A round-up of the best works of art to enter public collections recently
Fry Art Gallery, Saffron Walden
Two Women in a Garden (c. 1933), Eric Ravilious
This early watercolour depicts Ravilious’s wife Tirzah and Charlotte Bawden, who was married to Edward Bawden, in the garden of Brick House in Great Bardfield, where the two couples lived in a community of artists. The revival of British watercolour painting by the Great Bardfield Artists was in its infancy when this work was painted around 1933, but it reveals Ravilious’s distinctive style in its development. The work has been on loan to the Fry for a number of years; the purchase was enabled by grants from the National Heritage Memorial Fund, Arts Council England, and the V&A Purchase Grant Fund.
Whitney Museum of American Art, New York
400 works from Lichtenstein Foundation
The Roy Lichtenstein Foundation recently announced that it would close its doors and the foundation is giving over 400 works to the Whitney – the largest single artist donation in the museum’s history. The works span Lichtenstein’s entire career and demonstrate the full range of media used by the artist. The acquisition will form the backbone of the new Roy Lichtenstein Study Collection at the museum. The donation was announced by the Lichtenstein Foundation alongside a second gift to the Smithsonian’s Archives of American Art, which will receive some half a million documents, including photographs and letters.
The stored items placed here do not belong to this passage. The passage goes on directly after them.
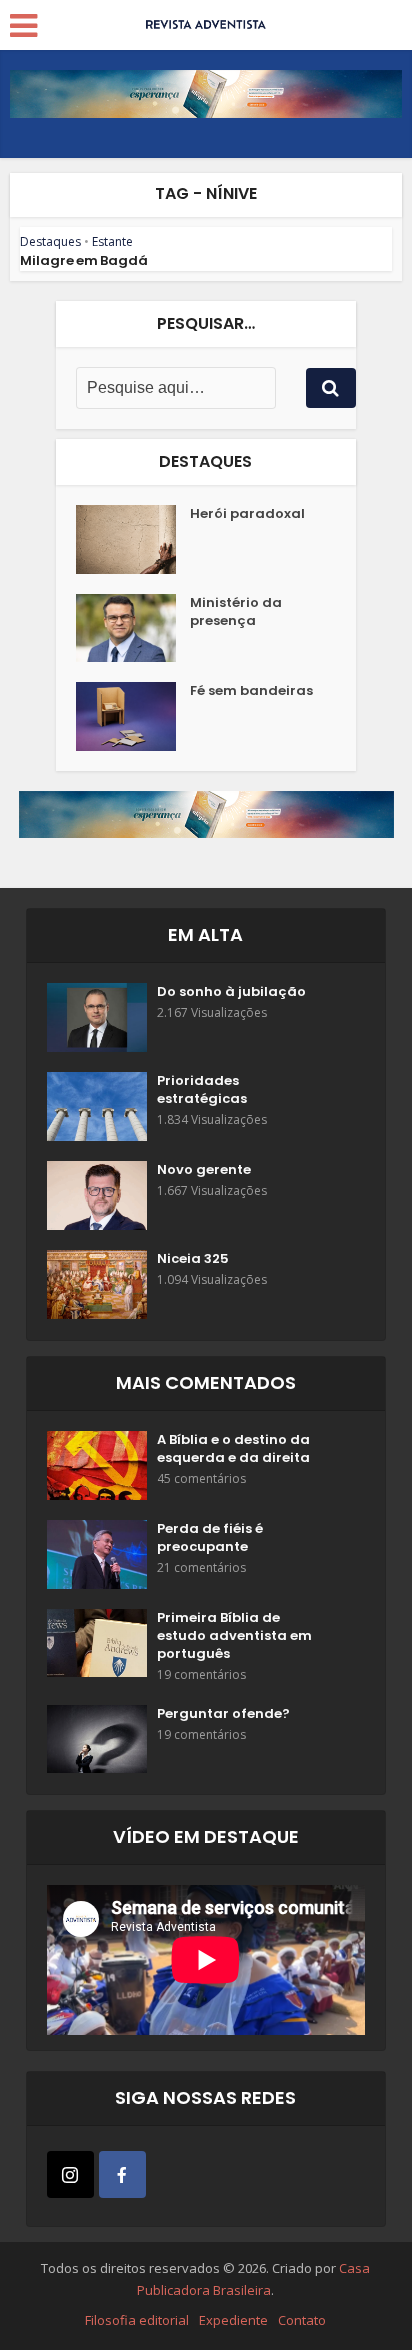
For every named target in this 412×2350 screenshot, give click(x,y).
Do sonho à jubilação (231, 992)
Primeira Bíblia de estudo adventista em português (234, 1636)
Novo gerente (204, 1170)
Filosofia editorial (137, 2320)
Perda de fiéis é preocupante (210, 1538)
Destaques (50, 241)
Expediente (233, 2320)
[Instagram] (70, 2174)
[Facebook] (122, 2174)
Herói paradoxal (247, 514)
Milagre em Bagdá (84, 260)
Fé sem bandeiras (251, 691)
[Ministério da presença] (133, 628)
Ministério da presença (236, 612)
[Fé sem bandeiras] (133, 716)
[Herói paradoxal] (133, 539)
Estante (112, 241)
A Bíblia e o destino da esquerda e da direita (233, 1449)
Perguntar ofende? (223, 1714)
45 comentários (201, 1478)
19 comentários (201, 1674)
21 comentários (201, 1567)
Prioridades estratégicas (202, 1090)
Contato (302, 2320)
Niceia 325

Norval Foundation, Cape Town
Wind Sculpture (SG ) II (2018), Yinka Shonibare
The Norval Foundation has purchased a recent sculpture by Yinka Shonibare, to be installed in its sculpture garden next February. It is the first artwork by the British-Nigerian artist to enter a museum collection on the African continent. Shonibare’s monumental Wind Sculpture works, made of fibreglass, are designed to look like pieces of textile, with patterns inspired by African designs.
Ightham Mote, Kent
A Game of Bowls (1889), John Singer Sargent
This early Sargent painting depicts Mary Lincoln ‘Queen’ Palmer, a tenant of Ightham Mote in 1889, playing bowls with her daughter and friends on the North Lawn of the manor house. The work has now been acquired for the property, which is owned by the National Trust, after a successful public campaign which saw £75,000 raised by visitors and supporters of Ightham Mote, as well as grants from the National Heritage Memorial Fund and Art Fund.
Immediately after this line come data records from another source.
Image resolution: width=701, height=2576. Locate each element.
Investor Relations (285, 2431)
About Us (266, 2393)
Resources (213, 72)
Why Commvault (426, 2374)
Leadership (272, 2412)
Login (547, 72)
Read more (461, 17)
Fitzwilliam Museum, Cambridge
Bust of Queen Victoria (1887), Alfred Gilbert
Following an export bar placed on the work in 2017, this white marble portrait bust of Queen Victoria was saved for the nation by the Fitzwilliam Museum. The museum purchased the work for just over £1m, enabled by a recent bequest and a grant from the National Heritage Memorial Fund, matching the previous sale price paid by a museum in New York. Carved by Gilbert between 1887–89, the work depicts the monarch in a realist style at the age of 70. It is the only surviving marble piece by Gilbert in a UK institution.
Norwich Castle Museum & Art Gallery
Collection of 7th-century Anglo-Saxon jewellery
The Norwich Castle Museum & Art Gallery has purchased a significant collection of Anglo-Saxon jewellery, discovered in the grave of an aristocratic woman from the mid 7th century by a student metal detectorist in 2015. The trove, which is thought to be of major importance to the understanding of Anglo-Saxon history, contains a pendant with gold imported from Sri Lanka, inset with hundreds of tiny cloisonné-set garnets, as well as coins stamped with the insignia of a continental monarch.
Cleveland Museum of Art
Sandy and Her Husband (1973), Emma Amos
This important double-portrait from the 1970s by the American artist Emma Amos is a prominent work in the touring exhibition ‘We Wanted a Revolution: Black Radical Women, 1965–85’ (currently at the ICA in Boston, until 30 September). The news of its acquisition by the Cleveland Museum of Art follows last month’s announcement, by the Brooklyn Museum, that it had acquired Amos’s early self-portrait, Flower Sniffer (1966), also in ‘We Wanted a Revolution’.